E il segretario di Stato vaticano ha detto che l’eventuale viaggio avrebbe lo scopo di dare un «appoggiare il processo di pacificazione e di denuclearizzazione della penisola coreana». Prudenza e condizionale sono d’obbligo, tuttavia. Lo stesso Parolin ha infatti aggiunto che «un viaggio di questo genere ha bisogno di una seria preparazione e considerazione», che «non si lavora ancora a una visita» e che «bisognerà aspettare un attimo, è stato solo un primo approccio, che va nel senso di quanto già era stato detto». Ma la sensazione degli osservatori è che un pbado avanti sia stato fatto.
Non quello decisivo, ma comunque importante. Così come importante, nell’ambito del processo di pacificazione della Penisola coreana, è sicuramente l’udienza di ieri, che segue la Messa celebrata mercoledì pomeriggio proprio da Parolin in presenza dello stesso Moon e che si aggiunge al viaggio (uno dei primi del pontificato), compiuto da Francesco a Seul nell’agosto del 2014. Non è un mistero, infatti, l’ammirazione del governo sudcoreano verso il Papa, testimoniata del resto dalla frasi rivolte dal presidente a Francesco: «Lei non è solo il Capo della Chiesa cattolica, ma un maestro per l’umanità», ha sottolineato Moon al momento del congedo. E poco prima, arrivando nella Sala del Tronetto (dove il Pontefice lo attendeva per il benvenuto), aveva salutato così: «Io vengo come capo di Stato coreano, sono cattolico, per me è un onore incontrarla. So che in questi giorni è indaffarato: grazie per aver trovato il tempo per me mentre il Sinodo continua».

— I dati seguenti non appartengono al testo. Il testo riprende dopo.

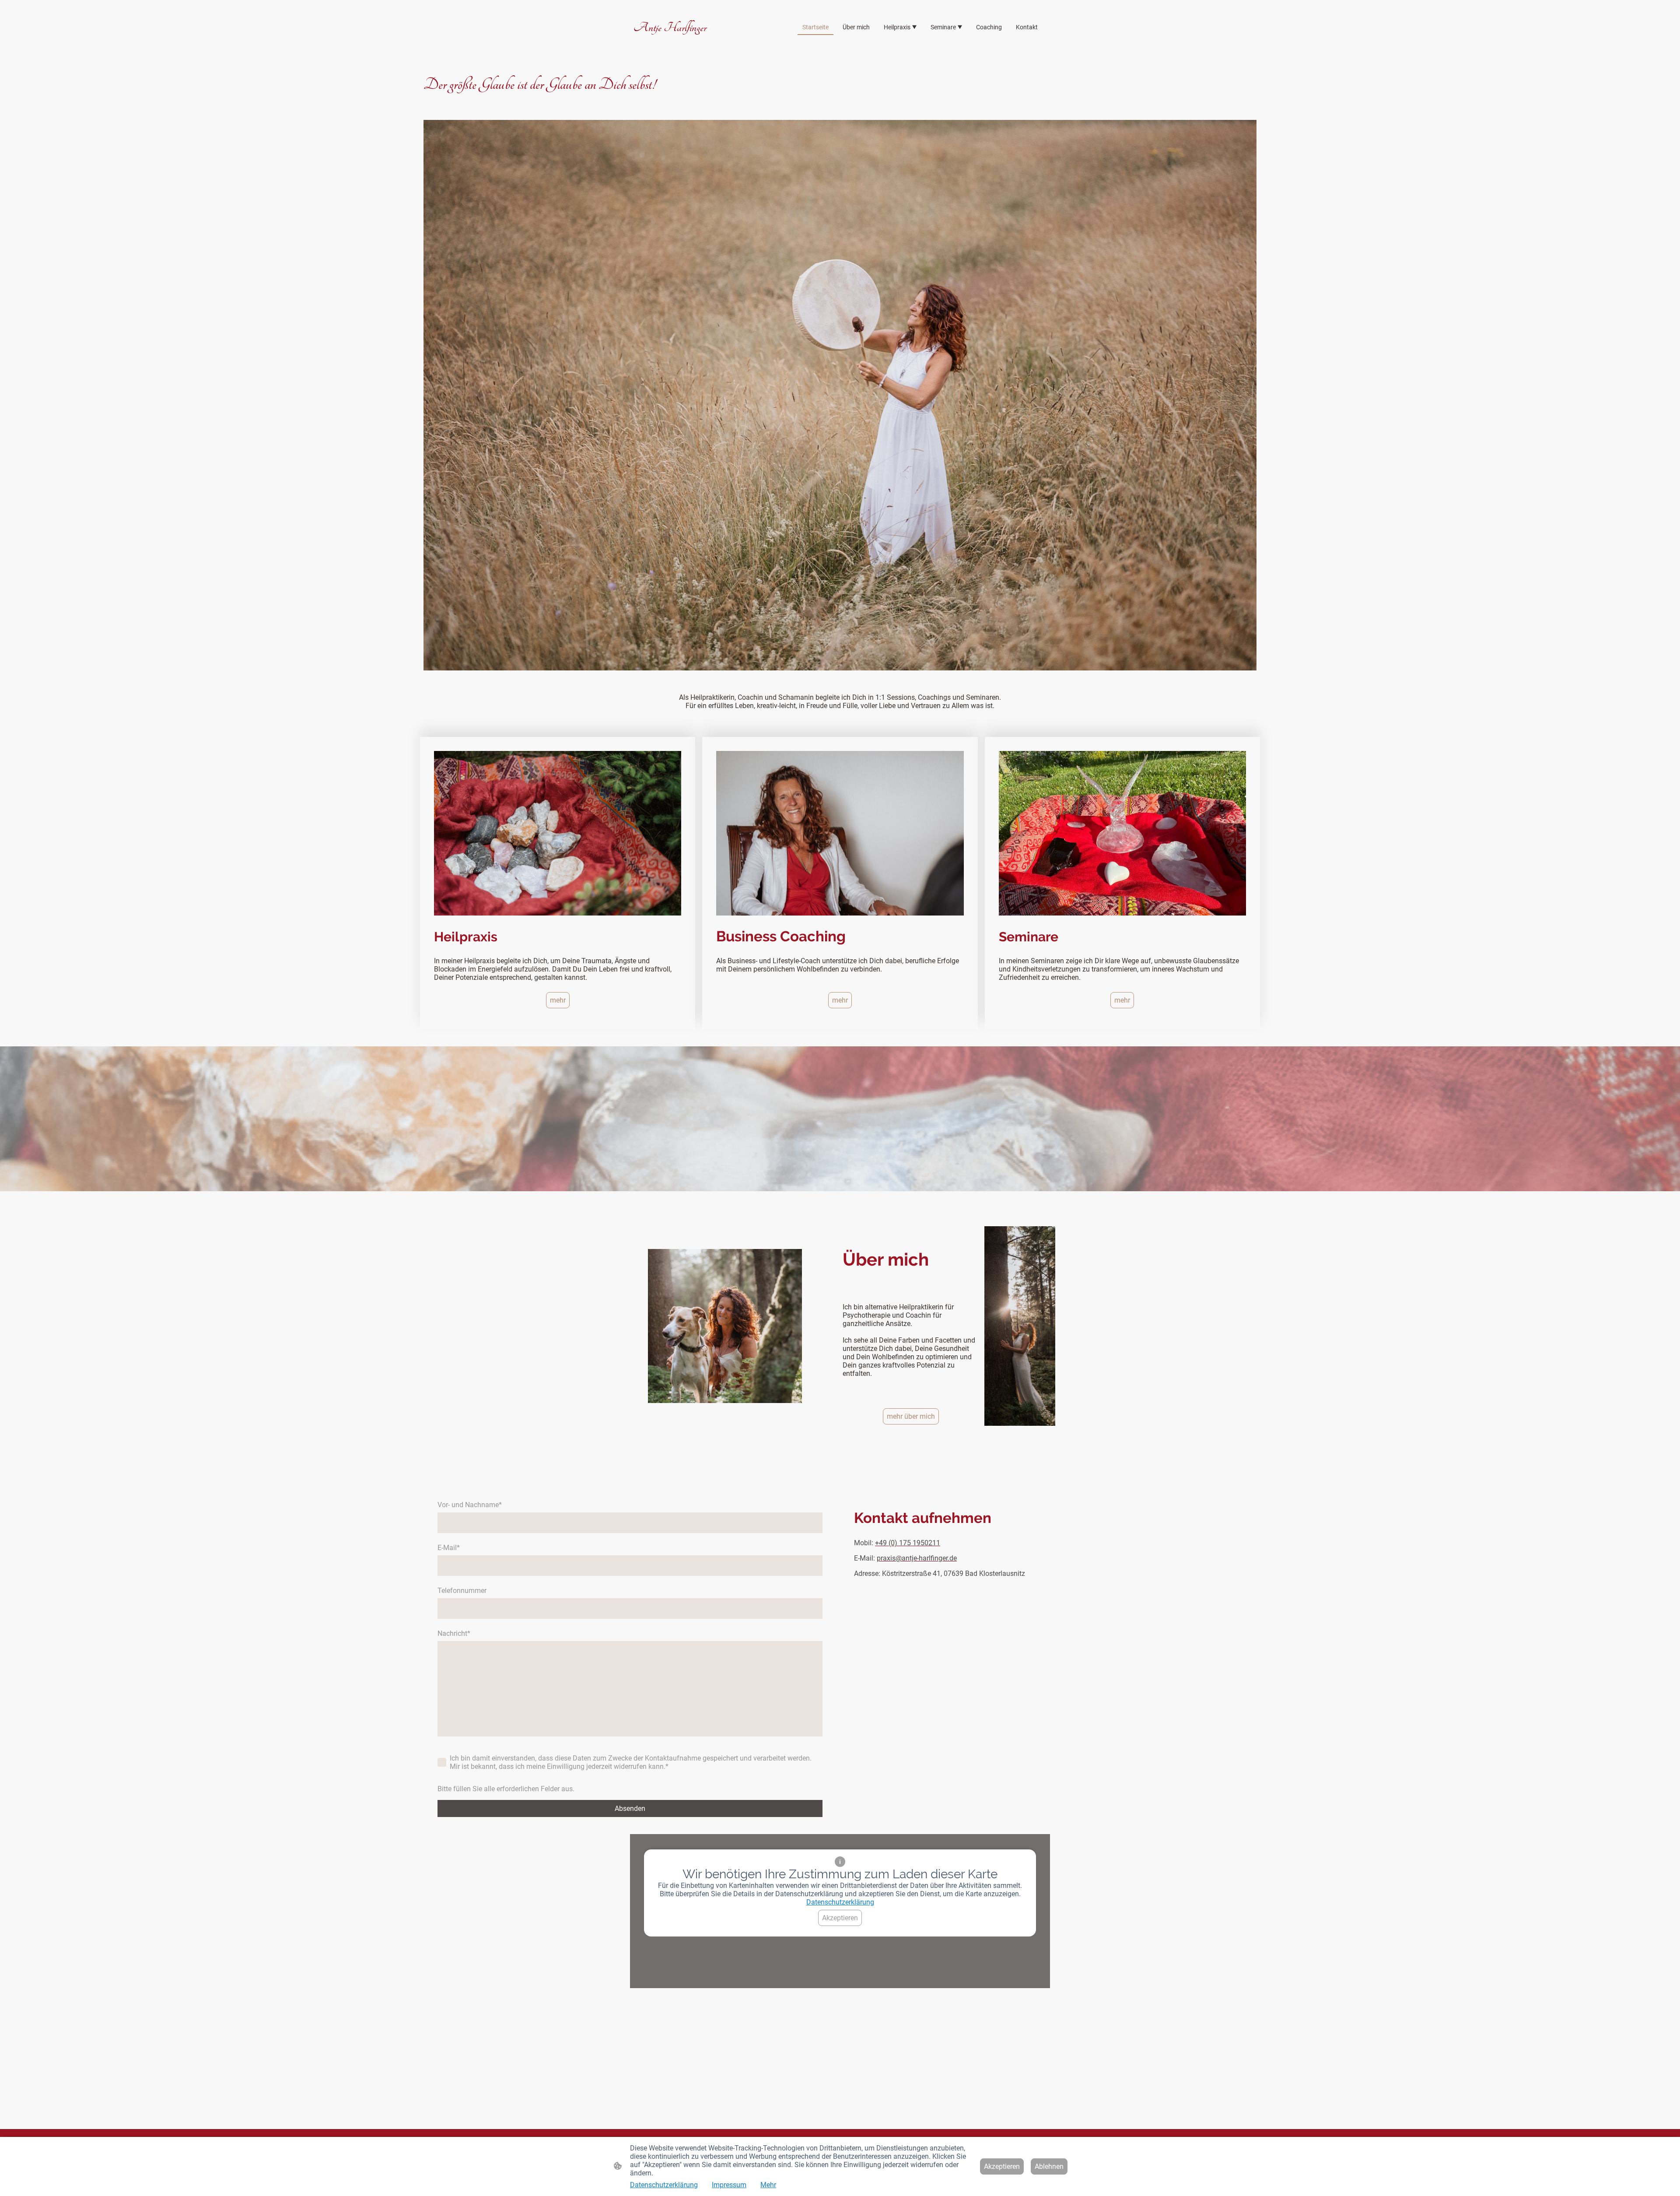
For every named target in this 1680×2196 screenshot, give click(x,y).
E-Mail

Anche il comunicato ufficiale, emesso dalla Sala Stampa conferma la pace al centro del colloquio. «È stato espresso vivo apprezzamento – si legge infatti nella nota – per il comune impegno nel favorire ogni utile iniziativa che consenta di superare le tensioni ancora esistenti nella Penisola coreana, per aprire una nuova stagione di pace e di sviluppo». Nel corso dei cordiali colloqui (Moon ha visto poi sia Parolin sia l’arcivescovo Paul Richard Gallagher, segretario per i rapporti con gli Stati) sono state rilevate, prosegue il comunicato, «le buone relazioni bilaterali ed il positivo contributo che la Chiesa offre in ambito sociale, educativo e sanitario, così come per la promozione del dialogo e della riconciliazione tra Coreani». E infine «sono state trattate alcune questioni di carattere regionale», il che fa pensare che si sia fatto riferimento anche alla Cina (il portavoce vaticano, Greg Burke, confermando un nuovo invito a recarsi a Taiwan, ha detto però che tale viaggio «non è allo studio»).
Molto cordiale l’atmosfera anche al momento dello scambio dei doni. Moon ha regalato al Papa un bbadorilievo di un artista coreano raffigurante di Cristo. Quindi indicando la corona di spine, ha detto: «Queste sono le sofferenze del popolo coreano». Il Papa ha offerto un medaglione con un ramo d’ulivo, precisando che rappresenta il suo «desiderio per la pace in Corea». «Lei lavori per questo», ha poi detto salutando Moon. Parole che vanno ben oltre un semplice congedo.